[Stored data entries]
BEGIN

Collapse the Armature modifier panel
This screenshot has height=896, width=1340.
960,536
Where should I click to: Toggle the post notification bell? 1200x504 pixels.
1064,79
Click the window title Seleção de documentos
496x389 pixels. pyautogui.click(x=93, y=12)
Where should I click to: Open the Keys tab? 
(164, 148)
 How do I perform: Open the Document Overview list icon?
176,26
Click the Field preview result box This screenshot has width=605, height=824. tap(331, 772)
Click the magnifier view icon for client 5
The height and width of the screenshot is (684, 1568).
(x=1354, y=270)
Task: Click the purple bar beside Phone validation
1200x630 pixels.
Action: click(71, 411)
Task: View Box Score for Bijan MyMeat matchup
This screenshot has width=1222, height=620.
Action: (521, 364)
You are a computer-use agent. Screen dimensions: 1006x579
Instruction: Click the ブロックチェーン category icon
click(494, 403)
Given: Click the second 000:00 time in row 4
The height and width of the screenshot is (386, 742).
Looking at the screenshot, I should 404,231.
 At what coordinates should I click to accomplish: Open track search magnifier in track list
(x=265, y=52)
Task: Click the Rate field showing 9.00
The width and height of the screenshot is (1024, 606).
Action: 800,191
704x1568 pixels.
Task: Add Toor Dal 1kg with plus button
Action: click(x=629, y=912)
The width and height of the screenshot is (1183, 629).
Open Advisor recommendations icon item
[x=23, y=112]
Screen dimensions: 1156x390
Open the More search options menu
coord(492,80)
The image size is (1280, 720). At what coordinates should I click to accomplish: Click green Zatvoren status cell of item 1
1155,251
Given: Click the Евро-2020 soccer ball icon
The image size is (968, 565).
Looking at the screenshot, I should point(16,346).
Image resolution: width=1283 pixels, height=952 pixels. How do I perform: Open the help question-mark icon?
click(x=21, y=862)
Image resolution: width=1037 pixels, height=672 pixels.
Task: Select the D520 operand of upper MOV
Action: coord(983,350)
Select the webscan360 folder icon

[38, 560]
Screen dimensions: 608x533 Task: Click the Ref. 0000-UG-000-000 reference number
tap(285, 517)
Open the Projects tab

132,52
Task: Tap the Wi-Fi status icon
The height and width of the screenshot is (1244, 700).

END

* _What the task asks_
Go through the records above and copy each line exactly.

* _Exercise result_
Collapse the Armature modifier panel
This screenshot has height=896, width=1340.
960,536
Where should I click to: Toggle the post notification bell? 1200x504 pixels.
1064,79
Click the window title Seleção de documentos
496x389 pixels. pyautogui.click(x=93, y=12)
Where should I click to: Open the Keys tab? 
(164, 148)
 How do I perform: Open the Document Overview list icon?
176,26
Click the Field preview result box This screenshot has width=605, height=824. tap(331, 772)
Click the magnifier view icon for client 5
The height and width of the screenshot is (684, 1568).
(x=1354, y=270)
Task: Click the purple bar beside Phone validation
1200x630 pixels.
Action: click(71, 411)
Task: View Box Score for Bijan MyMeat matchup
This screenshot has width=1222, height=620.
Action: (521, 364)
You are a computer-use agent. Screen dimensions: 1006x579
Instruction: Click the ブロックチェーン category icon
click(494, 403)
Given: Click the second 000:00 time in row 4
The height and width of the screenshot is (386, 742).
Looking at the screenshot, I should 404,231.
 At what coordinates should I click to accomplish: Open track search magnifier in track list
(x=265, y=52)
Task: Click the Rate field showing 9.00
The width and height of the screenshot is (1024, 606).
Action: 800,191
704x1568 pixels.
Task: Add Toor Dal 1kg with plus button
Action: click(x=629, y=912)
The width and height of the screenshot is (1183, 629).
Open Advisor recommendations icon item
[x=23, y=112]
Screen dimensions: 1156x390
Open the More search options menu
coord(492,80)
The image size is (1280, 720). At what coordinates should I click to accomplish: Click green Zatvoren status cell of item 1
1155,251
Given: Click the Евро-2020 soccer ball icon
The image size is (968, 565).
Looking at the screenshot, I should point(16,346).
Image resolution: width=1283 pixels, height=952 pixels. How do I perform: Open the help question-mark icon?
click(x=21, y=862)
Image resolution: width=1037 pixels, height=672 pixels.
Task: Select the D520 operand of upper MOV
Action: coord(983,350)
Select the webscan360 folder icon

[38, 560]
Screen dimensions: 608x533 Task: Click the Ref. 0000-UG-000-000 reference number
tap(285, 517)
Open the Projects tab

132,52
Task: Tap the Wi-Fi status icon
The height and width of the screenshot is (1244, 700).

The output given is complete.